Return only what runs from the line containing "Where should I click to: Open" through the last line of the entries below, exactly, omitting pictures.

▸ **INFORMATION GIVEN**
=-=-=-=-=

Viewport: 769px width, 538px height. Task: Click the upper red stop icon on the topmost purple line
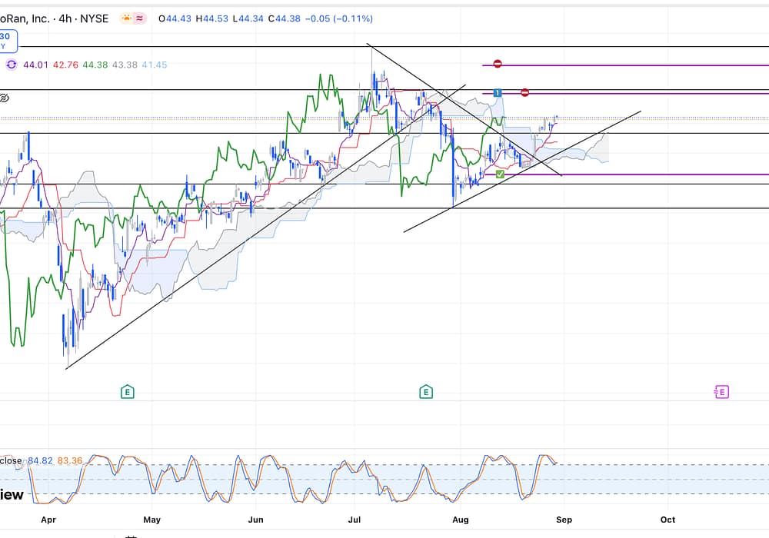coord(498,65)
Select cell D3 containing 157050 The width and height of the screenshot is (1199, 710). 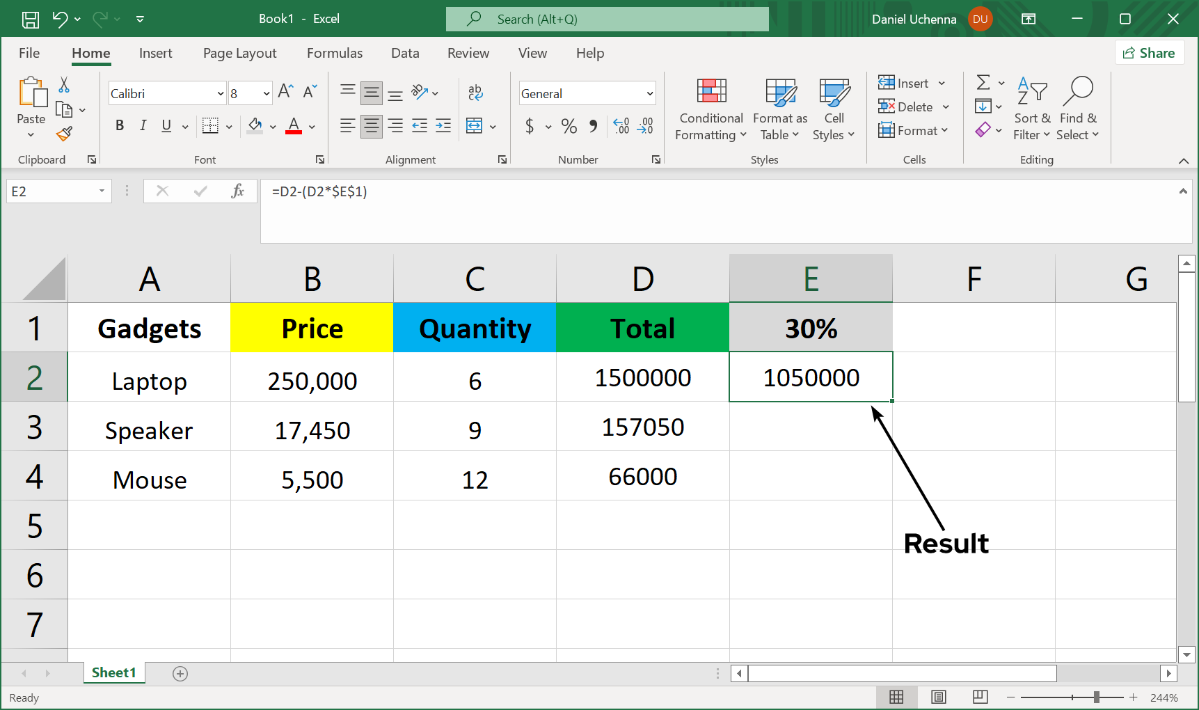point(642,427)
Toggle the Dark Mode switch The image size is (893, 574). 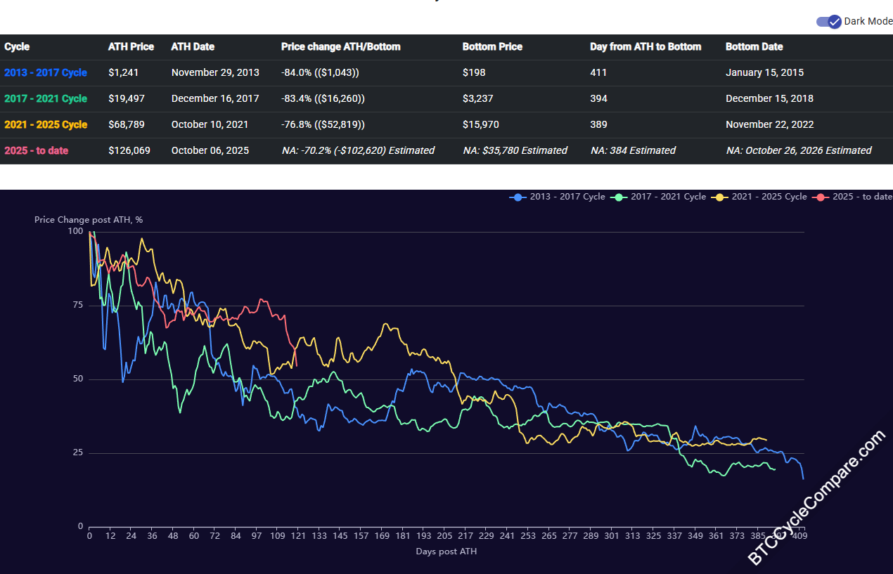(829, 22)
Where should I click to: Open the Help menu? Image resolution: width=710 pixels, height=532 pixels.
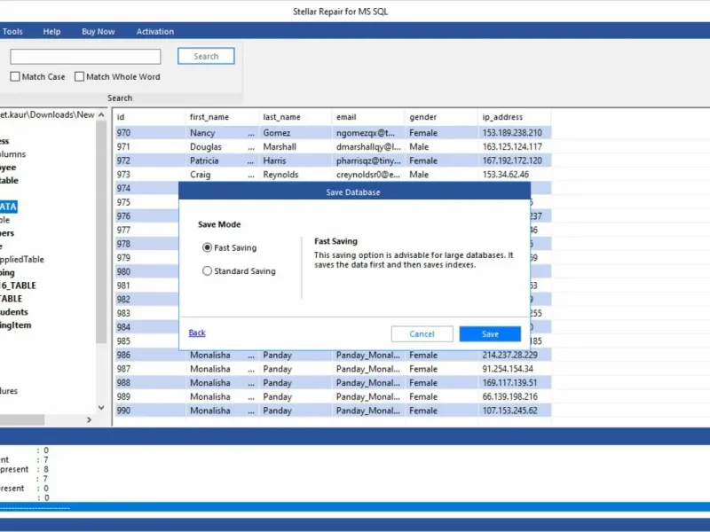tap(52, 32)
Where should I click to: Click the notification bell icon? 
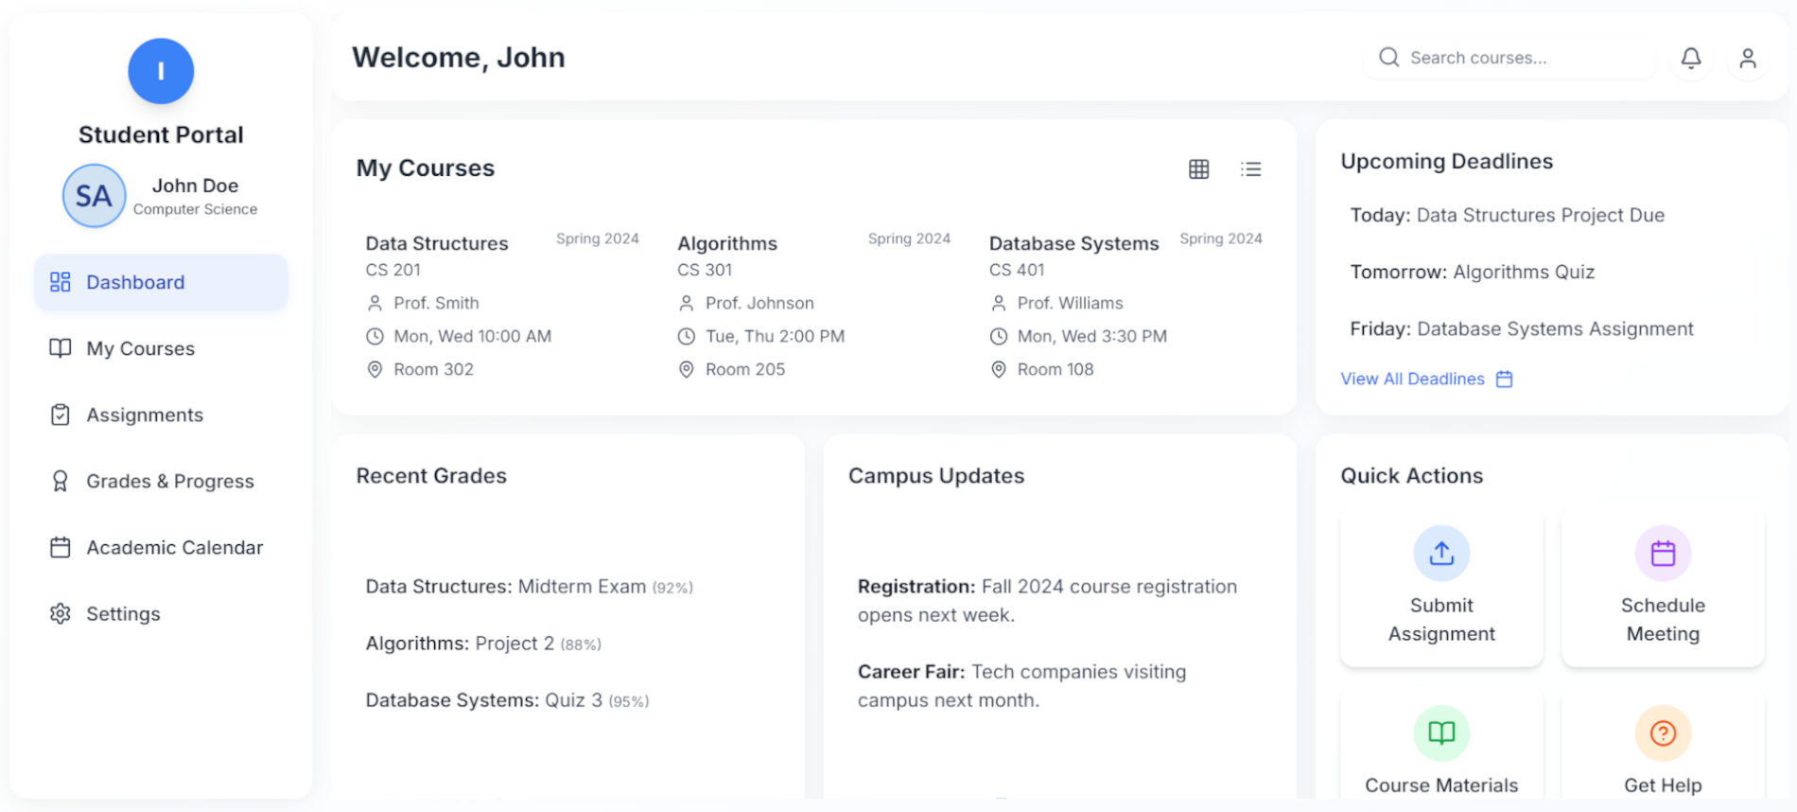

=-=-=-=-=

▸ **SOLUTION TO THE PROBLEM**
Where should I click to: Open the Help menu? Image resolution: width=710 pixels, height=532 pixels.
tap(52, 32)
Where should I click to: Click the notification bell icon? 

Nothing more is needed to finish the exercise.